Requirement: Where the string "screenshot" occurs in a line of the data below, that line should be copied.

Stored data
■ ■ ■ ■ ■ ■ ■

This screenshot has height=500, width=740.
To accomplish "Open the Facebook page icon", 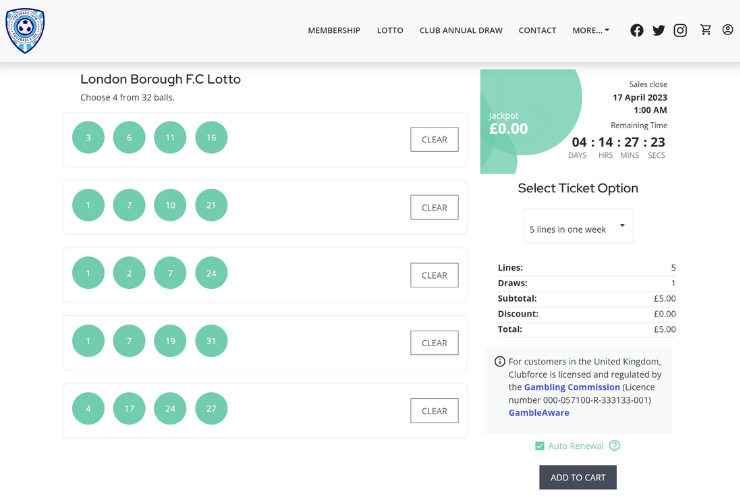I will 637,30.
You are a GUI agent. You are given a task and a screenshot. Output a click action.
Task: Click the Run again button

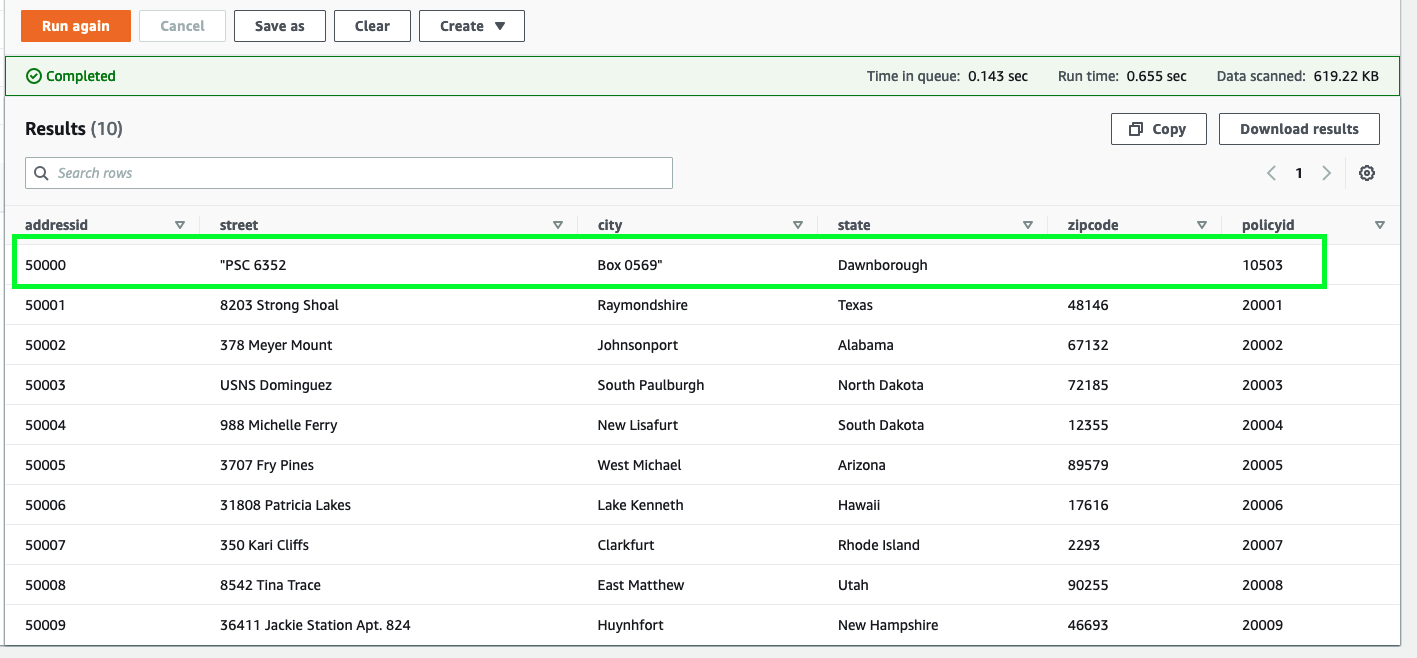(76, 26)
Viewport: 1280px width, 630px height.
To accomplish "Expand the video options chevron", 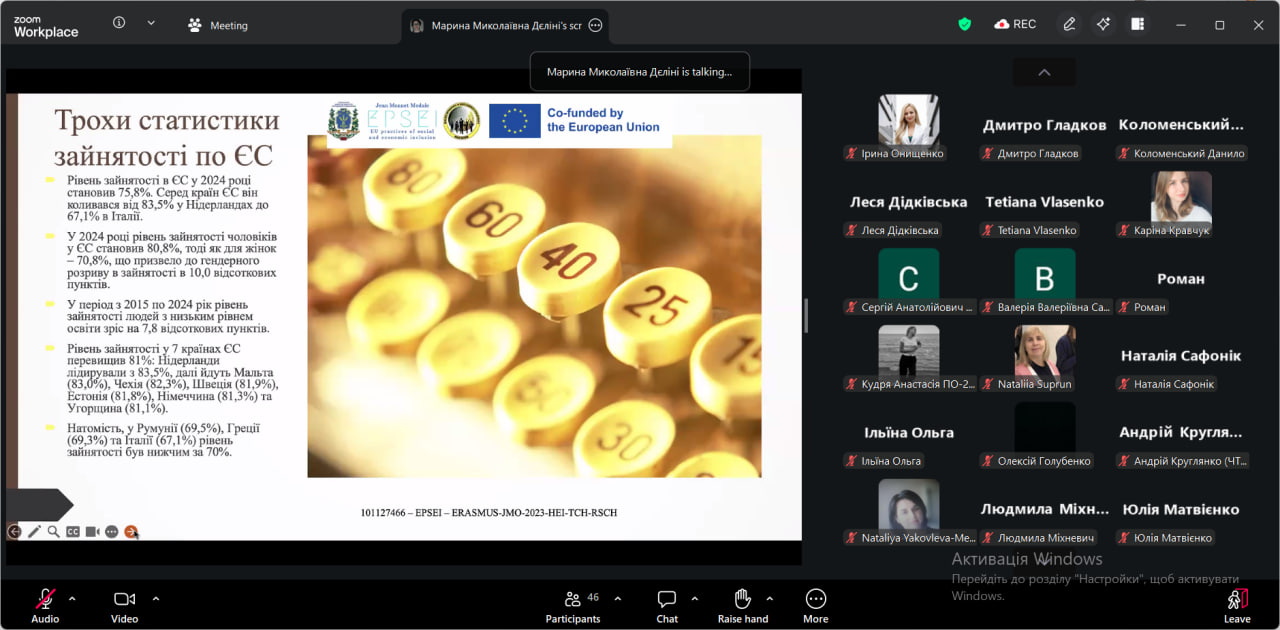I will (156, 598).
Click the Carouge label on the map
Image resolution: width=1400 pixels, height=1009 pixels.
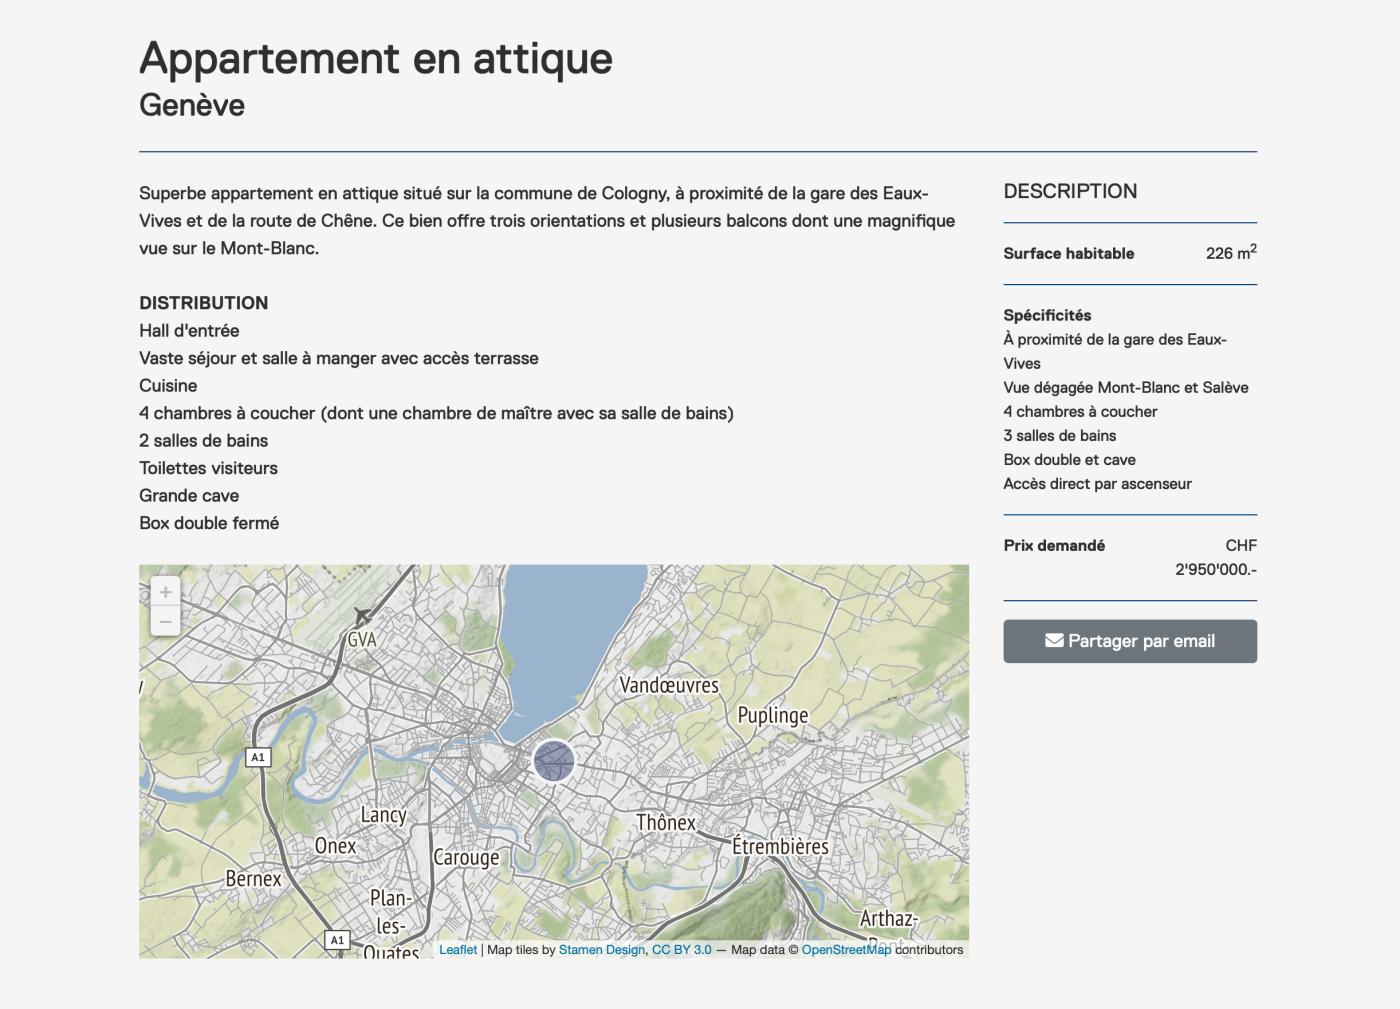point(466,856)
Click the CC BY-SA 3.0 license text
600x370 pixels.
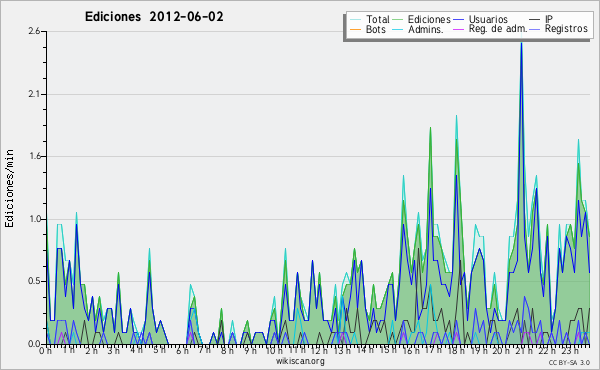click(569, 362)
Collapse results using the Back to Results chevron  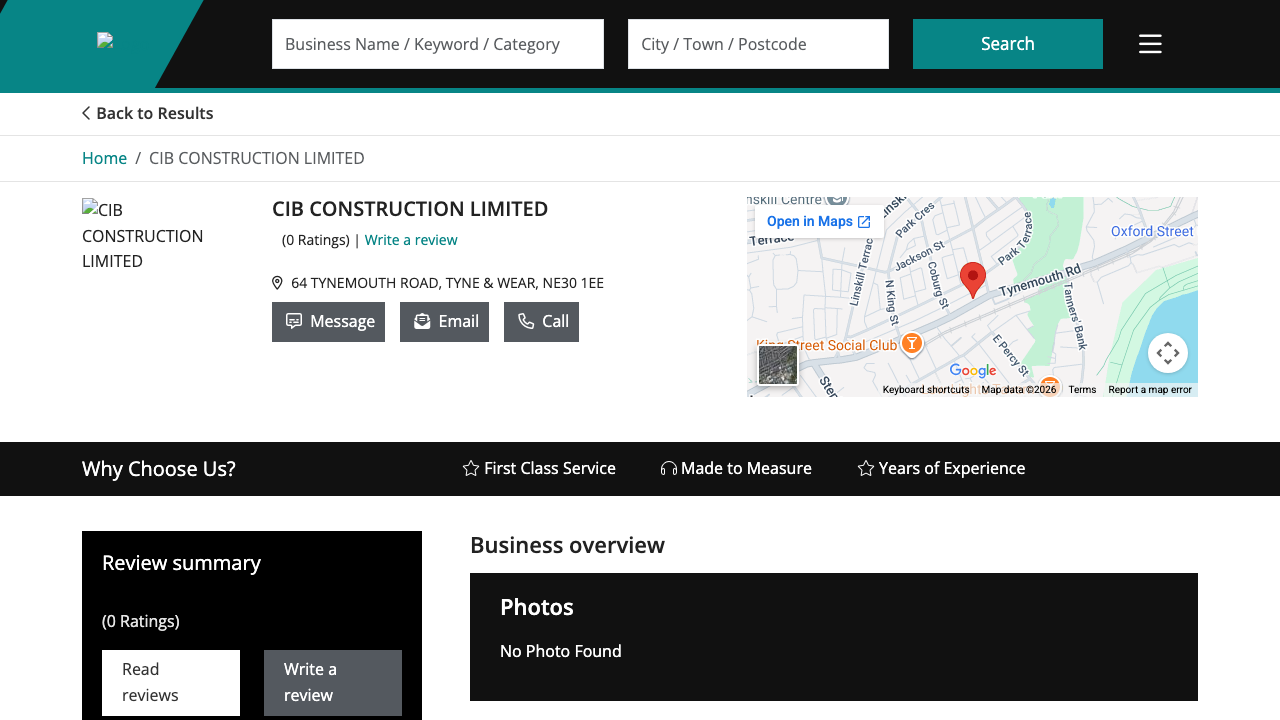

■ ■ ■ ■ ■ ■ ■

Expected output:
This screenshot has height=500, width=740.
You are a GUI agent. You are given a task and a screenshot. Output a click action.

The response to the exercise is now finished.